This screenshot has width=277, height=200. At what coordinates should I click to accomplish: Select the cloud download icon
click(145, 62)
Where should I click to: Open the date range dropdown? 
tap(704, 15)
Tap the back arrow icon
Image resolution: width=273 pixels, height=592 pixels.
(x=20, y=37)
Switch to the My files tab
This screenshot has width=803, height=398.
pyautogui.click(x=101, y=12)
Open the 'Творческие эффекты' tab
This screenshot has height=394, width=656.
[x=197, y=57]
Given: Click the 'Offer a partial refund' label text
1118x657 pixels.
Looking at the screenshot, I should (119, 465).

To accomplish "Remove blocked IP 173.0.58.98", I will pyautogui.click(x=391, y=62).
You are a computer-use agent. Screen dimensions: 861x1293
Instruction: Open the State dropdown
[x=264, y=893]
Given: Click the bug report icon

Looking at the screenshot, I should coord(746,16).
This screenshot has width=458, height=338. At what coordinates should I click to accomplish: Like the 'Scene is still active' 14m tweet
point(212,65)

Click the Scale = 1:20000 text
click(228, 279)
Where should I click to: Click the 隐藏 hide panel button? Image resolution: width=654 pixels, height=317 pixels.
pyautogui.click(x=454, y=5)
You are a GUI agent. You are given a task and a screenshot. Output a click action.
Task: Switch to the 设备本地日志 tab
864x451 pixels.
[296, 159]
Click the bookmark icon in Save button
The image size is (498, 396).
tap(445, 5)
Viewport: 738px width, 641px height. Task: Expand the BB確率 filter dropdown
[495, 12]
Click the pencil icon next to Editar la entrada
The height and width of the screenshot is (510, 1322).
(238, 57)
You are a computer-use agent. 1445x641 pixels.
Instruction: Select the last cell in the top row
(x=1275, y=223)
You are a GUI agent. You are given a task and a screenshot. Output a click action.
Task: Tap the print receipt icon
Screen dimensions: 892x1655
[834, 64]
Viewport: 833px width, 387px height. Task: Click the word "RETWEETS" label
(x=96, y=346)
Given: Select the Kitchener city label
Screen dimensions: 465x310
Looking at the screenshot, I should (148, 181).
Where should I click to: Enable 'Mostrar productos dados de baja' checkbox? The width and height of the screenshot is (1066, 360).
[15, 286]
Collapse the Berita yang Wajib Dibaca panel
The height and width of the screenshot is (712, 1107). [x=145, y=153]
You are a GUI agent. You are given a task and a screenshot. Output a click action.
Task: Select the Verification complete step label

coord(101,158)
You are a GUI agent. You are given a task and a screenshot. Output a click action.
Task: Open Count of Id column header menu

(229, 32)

* * *

**PROMPT:**
Reproduce every line in the data that has the word "computer" in it.

**SOLUTION:**
You are a computer-use agent. Screen dimensions: 861x1293
You are a computer-use agent. 1445x641 pixels.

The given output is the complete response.